ベッドから彼女の健やかな息遣いが聞こえてきた。控えめにリノア?と声を掛けてみたが反応はない。やはり眠っているらしい。
(………?)
なにかがおかしい。彼女の寝所に近づくにつれて危険や焦燥感を感じたように鼓動が早鐘を打つ。呼吸が浅くなる。
ヴァリーが続いてしまっていると言っていたからそのせいで空気が変わっているのだろうか…。
あんなにも彼女に会いたかったのにベッドに近づくのを躊躇してしまう自分がいる。
利き手をグッと握りしめ迷いを振り払い、リノアを起こさないようにそっと天蓋を捲ると—————彼女の姿に息を飲んだ。
そこにあったのは、一面の羽根が埋め尽くす世界だった。
羽毛を敷き詰めたベッドに寝かされているかのように、リノアはうつ伏せになって眠っていた。

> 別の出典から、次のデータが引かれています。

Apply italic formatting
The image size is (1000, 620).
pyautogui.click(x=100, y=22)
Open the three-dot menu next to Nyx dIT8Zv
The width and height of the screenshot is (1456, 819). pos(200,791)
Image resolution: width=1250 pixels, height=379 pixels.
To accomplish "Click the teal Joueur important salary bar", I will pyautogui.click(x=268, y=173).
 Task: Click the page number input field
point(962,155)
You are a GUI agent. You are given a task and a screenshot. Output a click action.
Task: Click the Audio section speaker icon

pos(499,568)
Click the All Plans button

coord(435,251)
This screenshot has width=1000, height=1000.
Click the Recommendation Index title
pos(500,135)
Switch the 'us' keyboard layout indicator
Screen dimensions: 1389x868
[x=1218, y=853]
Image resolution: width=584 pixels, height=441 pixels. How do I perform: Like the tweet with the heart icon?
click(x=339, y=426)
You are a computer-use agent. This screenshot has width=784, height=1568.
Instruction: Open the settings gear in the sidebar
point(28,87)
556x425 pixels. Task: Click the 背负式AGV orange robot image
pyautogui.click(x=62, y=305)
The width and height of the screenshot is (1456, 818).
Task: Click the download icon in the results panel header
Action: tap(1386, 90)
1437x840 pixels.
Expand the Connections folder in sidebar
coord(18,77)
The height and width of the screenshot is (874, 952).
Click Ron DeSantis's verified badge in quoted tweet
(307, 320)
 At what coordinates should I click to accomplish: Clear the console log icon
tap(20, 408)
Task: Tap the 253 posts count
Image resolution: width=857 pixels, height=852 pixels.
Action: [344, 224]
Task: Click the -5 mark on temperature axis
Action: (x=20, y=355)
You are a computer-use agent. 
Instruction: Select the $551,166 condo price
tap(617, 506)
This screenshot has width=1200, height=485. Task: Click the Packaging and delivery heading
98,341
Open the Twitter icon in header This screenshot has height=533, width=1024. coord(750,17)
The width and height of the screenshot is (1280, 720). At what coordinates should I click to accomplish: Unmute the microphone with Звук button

普段なら絶対に着ないであろう背中から腰まで深くスリットの入った扇情的な黒いドレスを着ていたが、寛いだ寝顔も肩下まである真っ直ぐな髪もすらりと伸びた手足もいつも通りのリノアだった。
唯一の違いといえば、肩甲骨辺りに力を解放した時のような翼が生えていた事だ。
だが既にそれは、視覚触覚で判断しても翼そのものだった。
淡く光る羽翼を輪郭に白い羽根が幾重にも重なり、呼吸に合わせてゆったりと上下している。
時々はらり、はらりとそれが抜け落ちて雪のようにベッドへ降り積もった。
紛れも無く部屋に落ちているものと同じだった。
美しいと思った。
いつか本で見た天使の絵とリンクして、感嘆と同時に畏れにも似た気持ちが沸き上がった。
「本当にリノア、なのか?」
自分で発した言葉が遠くに聞こえる程、目の前の光景が正直信じられなかった。
普段のヴァリーならあの羽根に触れることは適わないはずなのに。
この状態に問題無いのだろうか…まさか、魔女特有の病の可能性はないのか?そもそもなぜこんな事になった?
様々な疑問が頭を掠めて急に目眩を起こしそうになって、額を手で覆って目を閉じた。
「一体何が…」
輝く翼は一瞬だけ、トラビアで見た白い鳥を脳裏によぎらせた。